The Oklahoma grant is part of a green rebirth for Route 66. Thanks to an increasing number of bike lanes, it’s easier than ever to ride parts of the historic highway without burning fossil fuels – a new chapter for a road built for cars with internal-combustion engines. 

People walking by Santa Monica 66 end of the trail road sign at the Santa Monica Pier under clear blue sky, Santa Monica, California, USA
Historic Route 66 meets the Pacific Ocean at the Santa Monica Pier © RAW-films / Shutterstock

The history behind the highway

Linking Chicago and Los Angeles, Route 66 became a 2400-mile-long symbol of America’s automotive era after opening in 1926. In the 1930s, Midwestern migrants headed west on the route to escape the Dust Bowl; in the 1950s, middle-class families hit the highway in search of adventure. The continent-spanning road became synonymous with the romance of a cross-country road trip, mythologized in John Steinbeck’s The Grapes of Wrath and in song by Nat King Cole. 
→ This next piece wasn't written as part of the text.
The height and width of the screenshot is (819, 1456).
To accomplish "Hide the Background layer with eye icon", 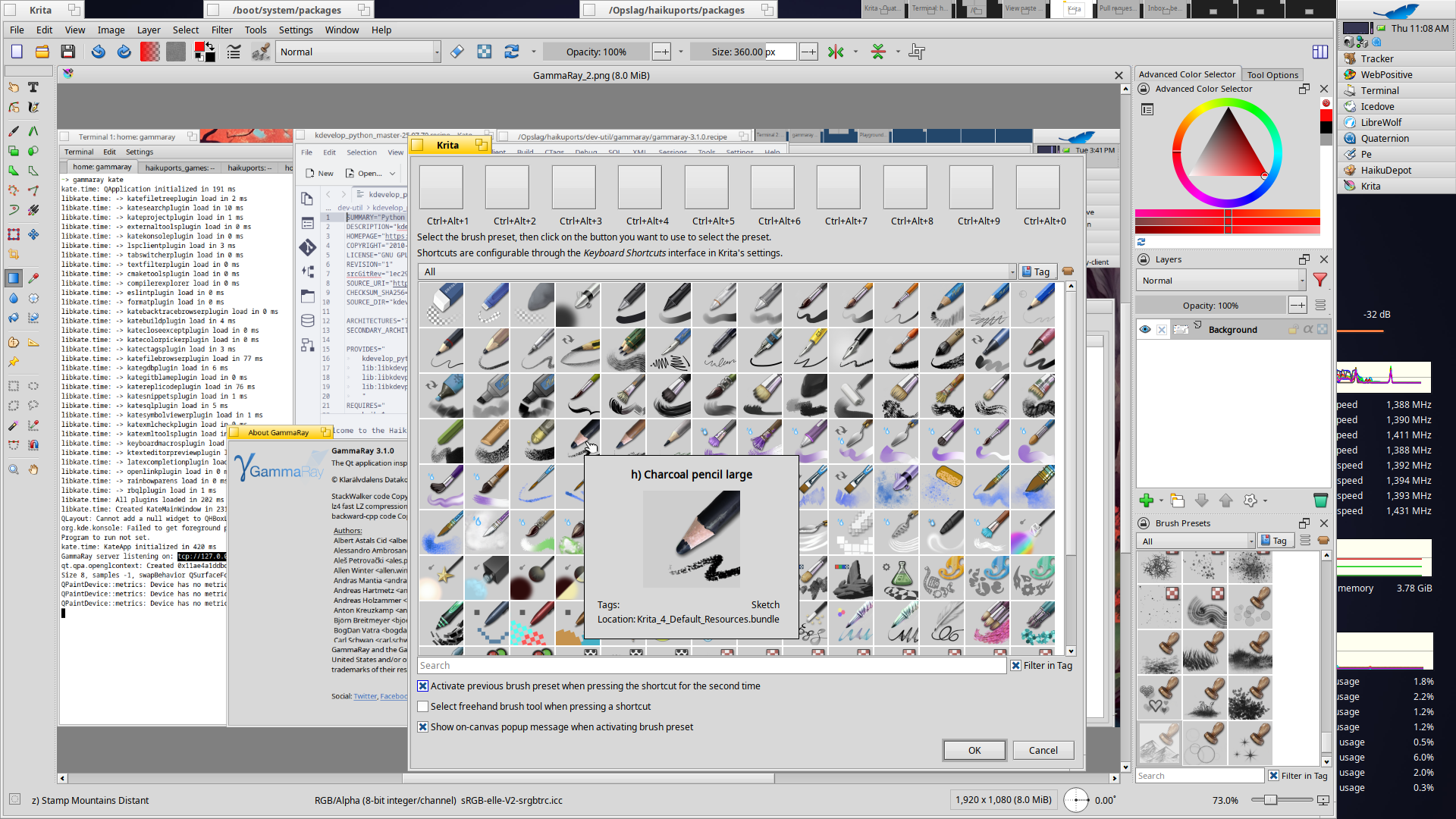I will click(1145, 329).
But after the National Interstate and Defense Highways Act of 1956 launched the Interstate Highway System, which created faster routes for drivers and replaced sections of Route 66, the path lost its appeal, ultimately getting officially decommissioned in 1985. 
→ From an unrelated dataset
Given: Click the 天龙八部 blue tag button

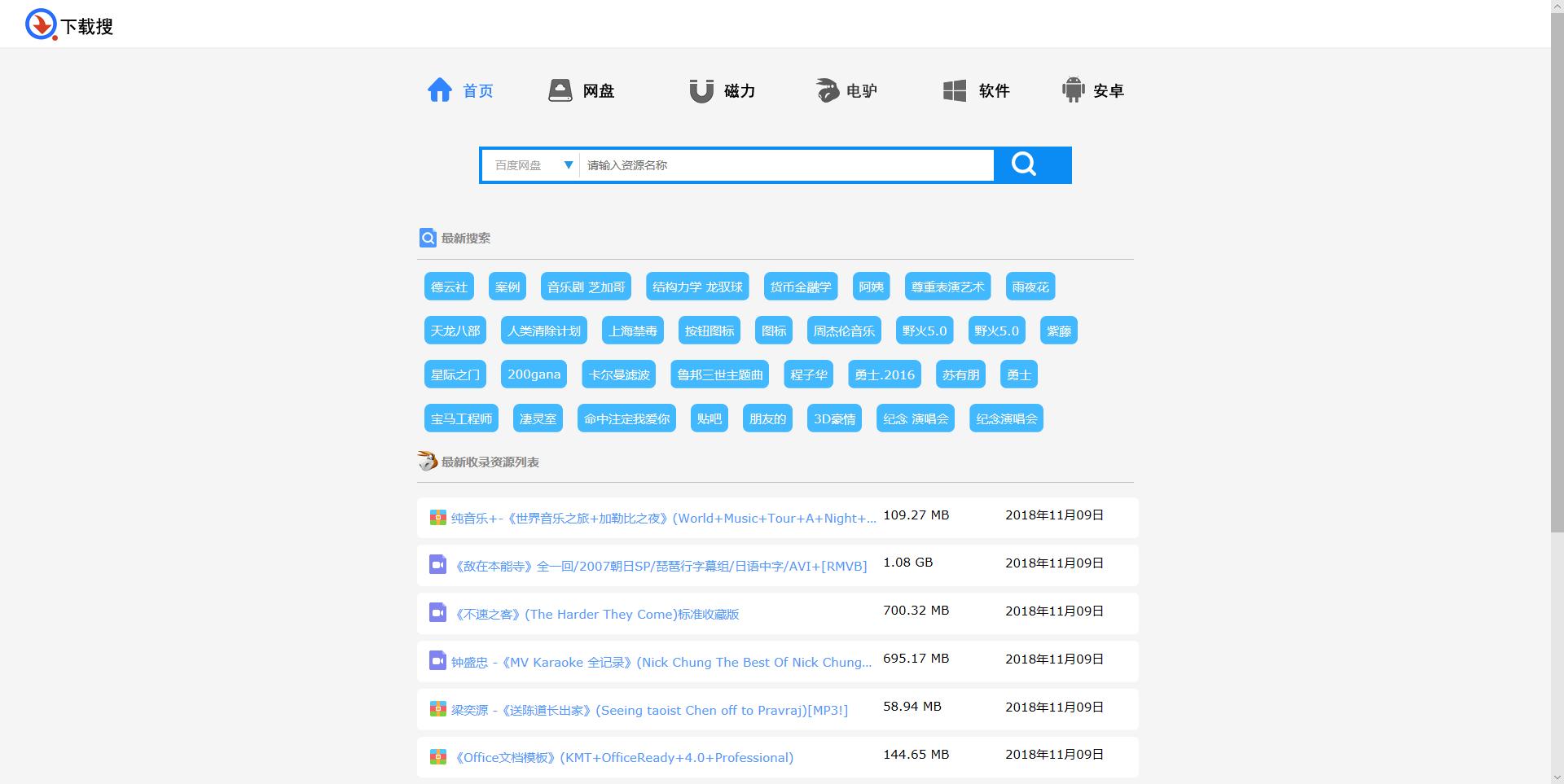Looking at the screenshot, I should pyautogui.click(x=455, y=331).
Today, the route’s remnants slice through scenic sections of the USA, providing a nostalgic cross-section of American kitsch (think the largest ketchup bottle in the world) while rolling through prairie fields and painted rocks toward the Pacific Ocean. 

Oklahoma Route 66 Sign along the historic Route 66 in the state of Oklahoma, USA
Cyclists can now explore the small towns and roadside motels that lie along Route 66 © TLF Images / Shutterstock

Cycling on Route 66

US Bike Route 66 (USBR 66), part of the US Bicycle Route System’s 18,000-mile-plus cycling network, parallels a portion of the fabled strip on bike paths, county roads and highways. 

The first completed section opened in 2018, connecting Kansas’ rolling hills to Missouri’s Gateway Arch. California added nearly 330 miles to the route in 2021, and Oklahoma designated another 400 miles in 2022. Once complete, USBR 66 will span over 2000 miles, passing by many of the roadside motels and through tumbleweed towns that cars have zoomed past for nearly a century. 

The 1.3-mile improvement in Oklahoma might seem minuscule considering the route’s long-term goal, yet it’s indicative of a green-energy wave slowly transforming contemporary travel. Cities from Portland to New York are attempting to make cycling safer and more accessible, goading citizens to turn off their gas guzzlers and run on pedal power. And if the US Bicycle Route System fulfills its vision, some 50,000 miles of biking trails will eventually connect the contiguous US states on emissions-free highways for pedal-happy travelers. 

The Mother Road might have seemed outdated for drivers in the 1980s. Today, when it comes to sustainable road trips, it’s now the new frontier.